[BRANO PROPOSTO]

La condivisione è un’abilità sociale che migliora le capacità relazionali dei piccoli e influenza positivamente lo sviluppo della personalità futura. I risultati di una ricerca svolta su un lungo periodo di 20 anni dell’Università della Pennsylvania, sostengono che i bambini che in età prescolare sono più propensi alla condivisione e alla collaborazione con gli altri coetanei, in futuro ottengono migliori risultati scolastici e lavorativi.

Nel periodo prescolare è quindi importante che tutti i bambini imparino la condivisione, la cooperazione, l’empatia e la solidarietà.
Un recente studio pubblicato su Psychological Science (Chernyak & Kushnir, 2013), sostiene che provare a convincere od obbligare un bambino a condividere può rivelarsi un errore nel lungo periodo. La ricerca sostiene che quando ai bambini di 3 e 4 anni, viene offerta la possibilità di scegliere se condividere o meno, questo li incoraggia a condividere di più in futuro, rispetto a quando vengono istruiti a condividere. Costringere i bambini a condividere qualcosa è contro produttivo, in età prescolare quando bambino avverte che per fare una cosa deve essere convinto da altri, recepisce la scelta come qualcosa che lui non avrebbe preso in autonomia, e come qualcosa che va contro la sua persona; inoltre questi bambini, se costretti a condividere qualcosa contro voglia, pensano che quello che stanno facendo è poco importante e che quando sarà lui stesso a pretendere un oggetto da qualcun altro, allora questo gli sarà dovuto. Quando si costringe sistematicamente un bambino a condividere può crescere in lui l’avidità e la foga dell’utilizzo delle sue cose perché teme, che poi dovrà cederle agli altri.

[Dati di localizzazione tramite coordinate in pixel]
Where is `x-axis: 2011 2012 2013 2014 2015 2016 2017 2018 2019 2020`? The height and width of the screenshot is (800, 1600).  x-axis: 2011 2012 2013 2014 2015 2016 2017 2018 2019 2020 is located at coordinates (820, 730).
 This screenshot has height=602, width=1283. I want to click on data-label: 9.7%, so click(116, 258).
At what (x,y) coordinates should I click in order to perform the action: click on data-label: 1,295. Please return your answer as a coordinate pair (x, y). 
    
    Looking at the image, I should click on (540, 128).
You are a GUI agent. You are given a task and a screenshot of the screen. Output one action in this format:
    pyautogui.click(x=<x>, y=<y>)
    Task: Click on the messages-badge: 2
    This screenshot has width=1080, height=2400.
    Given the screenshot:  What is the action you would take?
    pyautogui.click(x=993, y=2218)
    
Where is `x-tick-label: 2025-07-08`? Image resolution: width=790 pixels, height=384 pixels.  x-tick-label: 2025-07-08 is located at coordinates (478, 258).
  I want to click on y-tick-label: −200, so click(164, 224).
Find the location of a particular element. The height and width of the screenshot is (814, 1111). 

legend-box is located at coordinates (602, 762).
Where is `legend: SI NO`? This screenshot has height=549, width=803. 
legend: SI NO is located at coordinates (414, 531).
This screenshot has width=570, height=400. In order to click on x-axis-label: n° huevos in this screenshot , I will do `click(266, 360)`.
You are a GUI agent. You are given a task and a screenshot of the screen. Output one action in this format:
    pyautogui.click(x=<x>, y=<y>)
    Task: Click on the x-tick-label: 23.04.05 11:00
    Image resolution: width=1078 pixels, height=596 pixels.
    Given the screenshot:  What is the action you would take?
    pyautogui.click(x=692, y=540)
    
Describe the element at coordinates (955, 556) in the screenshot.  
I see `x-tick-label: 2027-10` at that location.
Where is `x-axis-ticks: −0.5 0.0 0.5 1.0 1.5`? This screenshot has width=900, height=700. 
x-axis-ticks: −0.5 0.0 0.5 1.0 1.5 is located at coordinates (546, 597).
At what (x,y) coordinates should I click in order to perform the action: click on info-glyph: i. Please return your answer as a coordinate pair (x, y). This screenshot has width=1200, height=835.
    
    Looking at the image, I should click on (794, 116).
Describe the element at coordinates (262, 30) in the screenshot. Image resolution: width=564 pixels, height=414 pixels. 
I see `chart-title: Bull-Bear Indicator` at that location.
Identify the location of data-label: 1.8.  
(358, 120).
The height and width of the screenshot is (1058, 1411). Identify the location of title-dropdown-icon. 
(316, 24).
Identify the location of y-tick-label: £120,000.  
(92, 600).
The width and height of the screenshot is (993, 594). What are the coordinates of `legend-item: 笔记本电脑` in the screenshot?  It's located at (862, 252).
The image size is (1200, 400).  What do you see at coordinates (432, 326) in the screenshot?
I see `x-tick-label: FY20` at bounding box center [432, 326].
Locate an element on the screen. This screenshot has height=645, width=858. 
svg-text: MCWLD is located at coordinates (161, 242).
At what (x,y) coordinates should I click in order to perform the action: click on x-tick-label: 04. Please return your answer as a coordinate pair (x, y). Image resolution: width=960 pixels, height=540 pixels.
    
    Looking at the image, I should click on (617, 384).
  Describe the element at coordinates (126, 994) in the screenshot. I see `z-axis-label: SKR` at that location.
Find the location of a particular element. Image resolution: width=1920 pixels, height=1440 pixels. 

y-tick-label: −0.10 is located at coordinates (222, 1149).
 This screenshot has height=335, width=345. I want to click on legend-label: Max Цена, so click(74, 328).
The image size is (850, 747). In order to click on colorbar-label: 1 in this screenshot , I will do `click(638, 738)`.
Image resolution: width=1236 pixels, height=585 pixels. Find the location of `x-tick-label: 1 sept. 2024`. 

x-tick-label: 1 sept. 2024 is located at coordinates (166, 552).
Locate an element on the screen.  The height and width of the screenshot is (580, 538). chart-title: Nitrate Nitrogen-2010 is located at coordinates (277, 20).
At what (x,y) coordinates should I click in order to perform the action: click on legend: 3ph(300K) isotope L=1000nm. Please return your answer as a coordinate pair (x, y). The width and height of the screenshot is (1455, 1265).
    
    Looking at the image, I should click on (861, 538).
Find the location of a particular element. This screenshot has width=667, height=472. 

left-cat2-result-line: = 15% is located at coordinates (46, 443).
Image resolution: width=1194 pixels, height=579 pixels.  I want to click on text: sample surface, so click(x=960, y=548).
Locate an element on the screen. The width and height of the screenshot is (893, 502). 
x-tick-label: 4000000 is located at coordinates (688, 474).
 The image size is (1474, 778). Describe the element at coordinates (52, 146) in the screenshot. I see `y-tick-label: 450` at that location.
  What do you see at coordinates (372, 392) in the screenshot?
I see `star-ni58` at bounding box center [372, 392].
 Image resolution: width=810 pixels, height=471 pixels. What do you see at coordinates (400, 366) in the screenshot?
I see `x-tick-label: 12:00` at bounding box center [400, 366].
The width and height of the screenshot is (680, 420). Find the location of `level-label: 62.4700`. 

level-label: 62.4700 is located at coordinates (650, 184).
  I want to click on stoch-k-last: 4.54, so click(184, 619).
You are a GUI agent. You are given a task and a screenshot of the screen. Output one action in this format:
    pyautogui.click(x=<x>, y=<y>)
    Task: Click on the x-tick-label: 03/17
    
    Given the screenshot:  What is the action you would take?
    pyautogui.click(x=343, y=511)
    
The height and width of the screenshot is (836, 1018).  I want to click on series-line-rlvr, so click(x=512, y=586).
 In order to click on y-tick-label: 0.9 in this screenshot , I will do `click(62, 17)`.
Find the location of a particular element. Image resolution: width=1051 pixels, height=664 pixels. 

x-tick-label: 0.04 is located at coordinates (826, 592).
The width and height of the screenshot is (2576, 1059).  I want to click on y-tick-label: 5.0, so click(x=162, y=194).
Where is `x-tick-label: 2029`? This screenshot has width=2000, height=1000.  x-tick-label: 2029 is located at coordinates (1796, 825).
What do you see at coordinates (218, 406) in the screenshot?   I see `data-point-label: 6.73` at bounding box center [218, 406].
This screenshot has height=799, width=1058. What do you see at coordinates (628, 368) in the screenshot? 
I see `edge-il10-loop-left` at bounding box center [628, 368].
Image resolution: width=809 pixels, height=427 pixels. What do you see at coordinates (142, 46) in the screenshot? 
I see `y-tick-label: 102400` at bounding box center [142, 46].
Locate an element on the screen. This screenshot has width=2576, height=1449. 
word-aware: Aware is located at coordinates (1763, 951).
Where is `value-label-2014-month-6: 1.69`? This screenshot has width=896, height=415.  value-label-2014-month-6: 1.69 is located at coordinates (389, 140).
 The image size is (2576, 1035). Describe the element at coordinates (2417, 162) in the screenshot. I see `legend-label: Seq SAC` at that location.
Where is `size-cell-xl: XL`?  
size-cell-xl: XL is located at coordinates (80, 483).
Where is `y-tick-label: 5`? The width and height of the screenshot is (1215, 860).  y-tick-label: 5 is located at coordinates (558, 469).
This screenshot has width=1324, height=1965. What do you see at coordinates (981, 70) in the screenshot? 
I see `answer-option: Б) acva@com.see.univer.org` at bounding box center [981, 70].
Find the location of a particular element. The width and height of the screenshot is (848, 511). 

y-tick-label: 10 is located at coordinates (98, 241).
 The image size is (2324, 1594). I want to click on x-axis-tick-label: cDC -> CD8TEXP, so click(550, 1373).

[DOMANDE DI STUDIO]
1. Ripeti senza modifiche tutto ciò che nel brano sulla condivisione va da "La condivisione è" giù fino a "scolastici e lavorativi.".
2. Secondo il brano sulla condivisione, per quanti anni si è svolta la ricerca dell'Università della Pennsylvania?

[RISPOSTE ALLE CONSEGNE]
1.
La condivisione è un’abilità sociale che migliora le capacità relazionali dei piccoli e influenza positivamente lo sviluppo della personalità futura. I risultati di una ricerca svolta su un lungo periodo di 20 anni dell’Università della Pennsylvania, sostengono che i bambini che in età prescolare sono più propensi alla condivisione e alla collaborazione con gli altri coetanei, in futuro ottengono migliori risultati scolastici e lavorativi.

2. Si è svolta su un periodo di 20 anni.